The study, conducted by researchers from the Mineta Transportation Institute at San Jose State University in California, also found that more than 70 percent of agencies responding to the survey claim they have not experienced “many (or any) any cybersecurity incidents.”
“I think we were surprised at the lack of recognition for how vulnerable the transit agencies are,” said Scott Belcher, one of the authors of the study, speaking to Government Technology earlier this year.
“There really were a large percentage of agencies that we surveyed that did not believe they had experienced an attack.
“We went in with the expectation that transit would probably be behind the curve in terms of their cybersecurity preparedness. I guess we were a little surprised at how unprepared it was, or how unsecured it was,” he added.
Also, the unpreparedness in the cybersecurity space was found across the board, with large agencies just as likely to have security gaps as the smaller agencies, said Brandon Thomas, another author of the report, Is the Transit Industry Prepared for the Cyber Revolution? Policy Recommendations to Enhance Surface Transit Cyber Preparedness.
The similarities between large and small agencies is hard to explain, given that more resources — including training, planning tools and experts from the Department of Homeland Security — are typically available to larger organizations.
The gaps in security raise added concerns as transit agencies become more technologically advanced, deploying digital products to aid in operations, ticketing, trip-planning, as well as offering ridership perks like onboard Wi-Fi.
“Now you have experiments and pilots on the ground with connected vehicles, autonomous vehicles, so there’s this whole new wave of emerging technology,” said Thomas, adding that emerging technologies expand the risk “more than just data.”
One of the first changes that needs to happen is a cultural shift within the transit industry to recognize the importance of cybersecurity, and putting in place public policy to ensure security and even adding personnel with expertise in cybersecurity.
“And so finding those people that can give you the combination of technology, plus process, plus, plus, plus of what it takes to be prepared. Really, to be honest, you’re not going to find those folks in the transit space,” said Thomas. “You’re not looking for someone who’s got 15 years doing cybersecurity in transit.”
The ideal candidate may be from an area as seemingly unrelated as finance, but is able to bring over expertise that can lead that sort of organizational shift that puts cybersecurity at the forefront, he explains.
“I think what we’ve found is that, interestingly, the ones that were the most impressive were the ones that hired cybersecurity professionals from other industries,” said Belcher, “and brought their expertise and brought best practices to the transit agency. And that really made a difference.”

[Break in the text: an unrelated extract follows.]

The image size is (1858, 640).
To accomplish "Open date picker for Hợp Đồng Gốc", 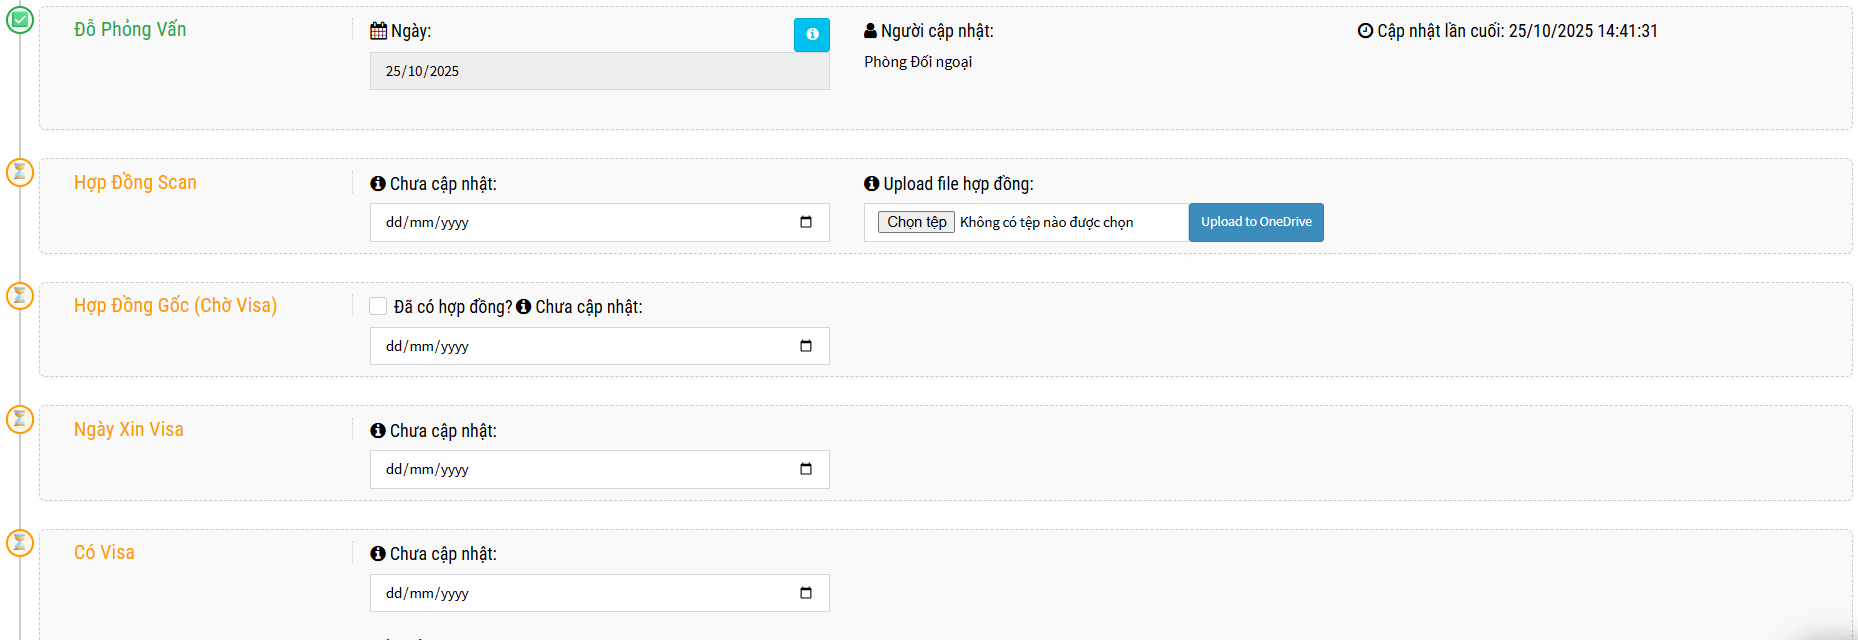I will click(x=806, y=346).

In 2017, Sacramento Regional Transit (SacRT) in California grabbed headlines when bad actors launched a ransomware attack on the agency. The attack affected servers related to managing internal operations. No data was stolen in the attack, and transit officials noted the agency’s mobile ticketing app is on a separate and unaffected cloud-based system. However, the attack was disruptive, prompting SacRT to take down its webpage; and as a precaution, the agency temporarily disabled its system for processing credit card transactions.
Since then, SacRT has put in a range of tech and security improvements to safeguard against future attacks, said Jessica Gonzalez, a spokeswoman for SacRT.
“We implemented Carbon Black, a cloud-based system that provides endpoint protection, and we implemented Barracuda Cloud protection as a first level spam filtering for our email systems,” said Gonzalez.
The agency also hired Sandy Bobek, the former chief information officer of the San Diego Metropolitan Transit System, to serve as assistant vice president of technology, innovation and performance monitoring. The agency also hired a senior manager of IT projects and cybersecurity.
Given the many agreements and partnerships agencies increasingly establish with private-sector vendors, they should write cybersecurity protection language into the contracts as early in the process as possible.
Belcher argues that this effort will require a "cultural change within the transit organizations" to ensure that all third-party vendors are adequately prepared to protect not only the organization, but the customers that organization serves as well.